▶ **What to produce**
An exact copy of the entries is needed, with every line included.

(Saved entries)
================================

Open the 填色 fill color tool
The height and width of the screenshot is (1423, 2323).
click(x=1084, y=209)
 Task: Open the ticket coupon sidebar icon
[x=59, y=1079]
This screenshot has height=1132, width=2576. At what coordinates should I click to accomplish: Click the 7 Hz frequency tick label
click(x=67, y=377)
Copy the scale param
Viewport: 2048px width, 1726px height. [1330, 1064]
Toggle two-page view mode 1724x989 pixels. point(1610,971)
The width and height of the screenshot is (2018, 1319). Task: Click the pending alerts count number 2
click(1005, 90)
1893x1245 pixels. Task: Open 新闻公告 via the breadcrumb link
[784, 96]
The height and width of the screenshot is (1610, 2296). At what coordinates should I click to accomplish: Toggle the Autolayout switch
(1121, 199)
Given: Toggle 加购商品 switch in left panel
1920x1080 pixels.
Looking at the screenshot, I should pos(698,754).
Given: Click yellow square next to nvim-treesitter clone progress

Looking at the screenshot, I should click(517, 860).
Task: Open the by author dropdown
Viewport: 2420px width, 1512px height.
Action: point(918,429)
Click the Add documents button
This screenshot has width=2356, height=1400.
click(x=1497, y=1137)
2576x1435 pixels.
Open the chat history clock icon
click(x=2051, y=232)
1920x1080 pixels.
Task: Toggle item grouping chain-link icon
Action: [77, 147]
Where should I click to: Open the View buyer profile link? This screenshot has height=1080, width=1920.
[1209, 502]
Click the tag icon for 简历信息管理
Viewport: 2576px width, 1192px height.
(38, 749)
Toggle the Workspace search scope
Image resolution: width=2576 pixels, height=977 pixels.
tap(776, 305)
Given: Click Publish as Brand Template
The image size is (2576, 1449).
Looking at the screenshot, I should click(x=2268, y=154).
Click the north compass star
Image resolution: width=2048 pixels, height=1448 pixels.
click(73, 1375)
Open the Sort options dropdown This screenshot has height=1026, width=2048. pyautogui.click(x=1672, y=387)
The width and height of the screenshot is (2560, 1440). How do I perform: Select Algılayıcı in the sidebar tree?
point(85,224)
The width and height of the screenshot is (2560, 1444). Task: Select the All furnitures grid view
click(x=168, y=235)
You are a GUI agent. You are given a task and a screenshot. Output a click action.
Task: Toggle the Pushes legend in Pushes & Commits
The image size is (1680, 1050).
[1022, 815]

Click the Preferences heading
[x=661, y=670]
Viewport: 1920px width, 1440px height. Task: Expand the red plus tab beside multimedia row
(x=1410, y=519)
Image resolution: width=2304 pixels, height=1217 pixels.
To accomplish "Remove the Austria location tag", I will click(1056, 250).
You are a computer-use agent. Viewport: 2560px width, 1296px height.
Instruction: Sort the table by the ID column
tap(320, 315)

================================

▶ **Solution for this task**
Open the 填色 fill color tool
The height and width of the screenshot is (1423, 2323).
click(x=1084, y=209)
 Task: Open the ticket coupon sidebar icon
[x=59, y=1079]
This screenshot has height=1132, width=2576. At what coordinates should I click to accomplish: Click the 7 Hz frequency tick label
click(x=67, y=377)
Copy the scale param
Viewport: 2048px width, 1726px height. [1330, 1064]
Toggle two-page view mode 1724x989 pixels. point(1610,971)
The width and height of the screenshot is (2018, 1319). Task: Click the pending alerts count number 2
click(1005, 90)
1893x1245 pixels. Task: Open 新闻公告 via the breadcrumb link
[784, 96]
The height and width of the screenshot is (1610, 2296). At what coordinates should I click to accomplish: Toggle the Autolayout switch
(1121, 199)
Given: Toggle 加购商品 switch in left panel
1920x1080 pixels.
Looking at the screenshot, I should pos(698,754).
Given: Click yellow square next to nvim-treesitter clone progress

Looking at the screenshot, I should click(517, 860).
Task: Open the by author dropdown
Viewport: 2420px width, 1512px height.
Action: point(918,429)
Click the Add documents button
This screenshot has width=2356, height=1400.
click(x=1497, y=1137)
2576x1435 pixels.
Open the chat history clock icon
click(x=2051, y=232)
1920x1080 pixels.
Task: Toggle item grouping chain-link icon
Action: [77, 147]
Where should I click to: Open the View buyer profile link? This screenshot has height=1080, width=1920.
[1209, 502]
Click the tag icon for 简历信息管理
Viewport: 2576px width, 1192px height.
(38, 749)
Toggle the Workspace search scope
Image resolution: width=2576 pixels, height=977 pixels.
tap(776, 305)
Given: Click Publish as Brand Template
The image size is (2576, 1449).
Looking at the screenshot, I should click(x=2268, y=154).
Click the north compass star
Image resolution: width=2048 pixels, height=1448 pixels.
click(73, 1375)
Open the Sort options dropdown This screenshot has height=1026, width=2048. pyautogui.click(x=1672, y=387)
The width and height of the screenshot is (2560, 1440). How do I perform: Select Algılayıcı in the sidebar tree?
point(85,224)
The width and height of the screenshot is (2560, 1444). Task: Select the All furnitures grid view
click(x=168, y=235)
You are a GUI agent. You are given a task and a screenshot. Output a click action.
Task: Toggle the Pushes legend in Pushes & Commits
The image size is (1680, 1050).
[1022, 815]

Click the Preferences heading
[x=661, y=670]
Viewport: 1920px width, 1440px height. Task: Expand the red plus tab beside multimedia row
(x=1410, y=519)
Image resolution: width=2304 pixels, height=1217 pixels.
To accomplish "Remove the Austria location tag", I will click(1056, 250).
You are a computer-use agent. Viewport: 2560px width, 1296px height.
Instruction: Sort the table by the ID column
tap(320, 315)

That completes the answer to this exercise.